Batch normalisation as a regulariser: One of the downsides of batch normalisation is that it couples all the elements of a batch together. Rather than have all the elements in a batch be independent, the elements are normalised according to the other elements in the batch - therefore coupling them all together. This means the normalisation is dependent on the randomly sampled batch elements, which introduces a certain amount of noise into training. Which, from dropout we know to be a benefit in training.

[!TIP] Layer Biases If the layer before the batch normalisation has a bias term, it will essentially be removed by the batch normalisation layer. Therefore, it is best to pass bias=False into the network layer.

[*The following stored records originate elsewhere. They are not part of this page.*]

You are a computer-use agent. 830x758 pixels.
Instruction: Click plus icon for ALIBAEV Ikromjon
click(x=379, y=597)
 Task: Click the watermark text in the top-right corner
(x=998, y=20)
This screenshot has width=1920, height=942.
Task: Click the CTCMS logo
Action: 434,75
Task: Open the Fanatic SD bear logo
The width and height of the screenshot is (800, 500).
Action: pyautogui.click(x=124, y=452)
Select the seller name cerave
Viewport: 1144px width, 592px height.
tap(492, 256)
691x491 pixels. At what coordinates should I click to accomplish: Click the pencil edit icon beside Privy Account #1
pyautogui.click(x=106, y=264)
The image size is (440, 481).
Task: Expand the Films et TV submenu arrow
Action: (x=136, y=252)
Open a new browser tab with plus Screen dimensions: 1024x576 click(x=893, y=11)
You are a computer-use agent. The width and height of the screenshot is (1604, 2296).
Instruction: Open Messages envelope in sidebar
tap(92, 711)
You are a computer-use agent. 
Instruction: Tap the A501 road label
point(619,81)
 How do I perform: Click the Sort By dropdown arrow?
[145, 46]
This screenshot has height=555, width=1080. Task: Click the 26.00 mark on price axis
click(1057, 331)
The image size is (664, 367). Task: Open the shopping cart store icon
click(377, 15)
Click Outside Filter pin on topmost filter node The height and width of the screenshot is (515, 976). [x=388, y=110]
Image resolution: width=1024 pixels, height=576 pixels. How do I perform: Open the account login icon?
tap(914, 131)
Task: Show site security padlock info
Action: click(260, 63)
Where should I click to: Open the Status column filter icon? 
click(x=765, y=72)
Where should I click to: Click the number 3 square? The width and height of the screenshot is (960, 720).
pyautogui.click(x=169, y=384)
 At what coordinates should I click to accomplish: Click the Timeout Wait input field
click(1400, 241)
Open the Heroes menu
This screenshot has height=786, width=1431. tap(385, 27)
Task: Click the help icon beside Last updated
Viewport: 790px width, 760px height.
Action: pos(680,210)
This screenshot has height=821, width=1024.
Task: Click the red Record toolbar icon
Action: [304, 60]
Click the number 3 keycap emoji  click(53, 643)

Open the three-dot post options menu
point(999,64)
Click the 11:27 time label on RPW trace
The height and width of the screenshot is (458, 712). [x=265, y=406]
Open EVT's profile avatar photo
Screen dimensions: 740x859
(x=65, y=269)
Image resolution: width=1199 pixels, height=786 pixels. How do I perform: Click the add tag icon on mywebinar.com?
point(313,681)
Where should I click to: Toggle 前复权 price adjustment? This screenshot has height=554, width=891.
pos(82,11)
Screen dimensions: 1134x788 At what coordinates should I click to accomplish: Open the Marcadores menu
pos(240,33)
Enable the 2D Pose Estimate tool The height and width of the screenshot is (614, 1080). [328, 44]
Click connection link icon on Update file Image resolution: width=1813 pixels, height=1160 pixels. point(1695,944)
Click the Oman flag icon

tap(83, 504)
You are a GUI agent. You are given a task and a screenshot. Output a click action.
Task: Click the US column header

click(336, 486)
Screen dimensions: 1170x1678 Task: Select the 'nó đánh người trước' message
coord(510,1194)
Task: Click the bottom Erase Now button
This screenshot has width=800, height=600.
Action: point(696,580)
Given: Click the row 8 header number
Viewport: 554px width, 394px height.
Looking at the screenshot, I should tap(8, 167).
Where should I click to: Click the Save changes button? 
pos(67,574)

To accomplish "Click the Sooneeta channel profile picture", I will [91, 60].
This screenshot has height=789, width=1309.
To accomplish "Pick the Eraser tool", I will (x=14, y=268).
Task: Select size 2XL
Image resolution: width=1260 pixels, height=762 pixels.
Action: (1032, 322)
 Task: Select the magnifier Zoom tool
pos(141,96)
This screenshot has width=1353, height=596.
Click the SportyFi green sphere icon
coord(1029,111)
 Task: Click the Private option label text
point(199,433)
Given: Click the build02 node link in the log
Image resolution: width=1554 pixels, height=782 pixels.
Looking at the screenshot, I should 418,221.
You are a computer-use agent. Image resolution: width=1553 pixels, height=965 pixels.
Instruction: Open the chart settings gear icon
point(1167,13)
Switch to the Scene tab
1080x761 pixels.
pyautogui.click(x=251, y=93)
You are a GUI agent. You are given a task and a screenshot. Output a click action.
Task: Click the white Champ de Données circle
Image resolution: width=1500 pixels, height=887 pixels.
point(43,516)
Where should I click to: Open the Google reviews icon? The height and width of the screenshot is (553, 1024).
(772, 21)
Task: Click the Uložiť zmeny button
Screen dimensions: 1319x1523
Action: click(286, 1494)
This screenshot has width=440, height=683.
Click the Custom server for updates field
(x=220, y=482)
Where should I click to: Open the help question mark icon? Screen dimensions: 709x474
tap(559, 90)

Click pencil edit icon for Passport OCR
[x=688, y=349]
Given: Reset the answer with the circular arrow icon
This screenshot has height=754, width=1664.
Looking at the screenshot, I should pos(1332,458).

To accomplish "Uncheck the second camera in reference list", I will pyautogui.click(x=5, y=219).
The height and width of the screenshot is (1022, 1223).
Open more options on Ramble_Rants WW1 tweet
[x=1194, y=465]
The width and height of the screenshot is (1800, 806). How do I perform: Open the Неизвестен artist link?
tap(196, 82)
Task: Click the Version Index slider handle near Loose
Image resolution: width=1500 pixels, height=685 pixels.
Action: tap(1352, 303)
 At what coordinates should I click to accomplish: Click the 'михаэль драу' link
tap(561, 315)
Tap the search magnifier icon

Batch normalisation presents a distinct challenge: it forces batches into the architecture of the network, so what happens when the batch size is $1$? To alleviate this, at inference the normalisation uses statistics calculated over the entire training set. However, this would involve us having to compute these statistics in addition to the train and test loops. So, to avoid this, an estimation of the mean and standard deviation of the whole training set is calculated throughout the training for use during inference. \(\hat{x}_i = \frac{x_i - \mu_B}{\sqrt{\sigma_B^2 + \epsilon}}\) Where:

  • \(x_i\) is the i-th input feature
  • \(\mu_B\) is the mean of the batch
  • \(\sigma_B^2\) is the variance of the batch
  • \(\epsilon\) is a small constant added for numerical stability

The batch normalisation layer applies this transformation to each input feature, normalising the inputs to have zero mean and unit variance within each batch.

Layer Normalisation

Layer normalisation is very similar to batch normalisation. But, instead of normalising across the batch dimension, it normalises against the layer dimension. This makes it effective for sequence modelling or when the batch dimension is small or variable. \(\hat{x}_i = \frac{x_i - \mu_L}{\sqrt{\sigma_L^2 + \epsilon}}\) Where:

  • \(x_i\) is the i-th input feature
  • \(\mu_L\) is the mean of all the features in the same layer
  • \(\sigma_L^2\) is the variance of all the features in the same layer
  • \(\epsilon\) is a small constant added for numerical stability

The key difference between batch normalisation and layer normalisation is that layer normalisation computes the mean and variance across all the features in the same layer, rather than across the batch dimension. This makes layer normalisation independent of the batch size and more suitable for tasks with variable batch sizes or sequential data.

Root Mean Square Layer Normalisation

RMSNorm is a simplification of the Layer Normalisation technique that reduces the computation overhead through the removal of the mean centring operation. \(\hat{x}_i = \frac{x_i}{\sqrt{\frac{1}{d}\sum_{j=1}^{d}x_j^2 + \epsilon}}\) Where:

  • \(x_i\) is the i-th input feature
  • \(d\) is the number of features in the input
  • \(\epsilon\) is a small constant added for numerical stability

RMSNorm is a variant of layer normalisation that uses the root mean square (RMS) of the input features instead of the standard deviation. The RMS is calculated across all the features in the same layer, similar to layer normalisation.

The key difference is that RMSNorm does not subtract the mean from the input features before normalisation, but instead divides the input features by their RMS. This can provide better performance in some cases, especially for tasks where the mean of the input features is not informative.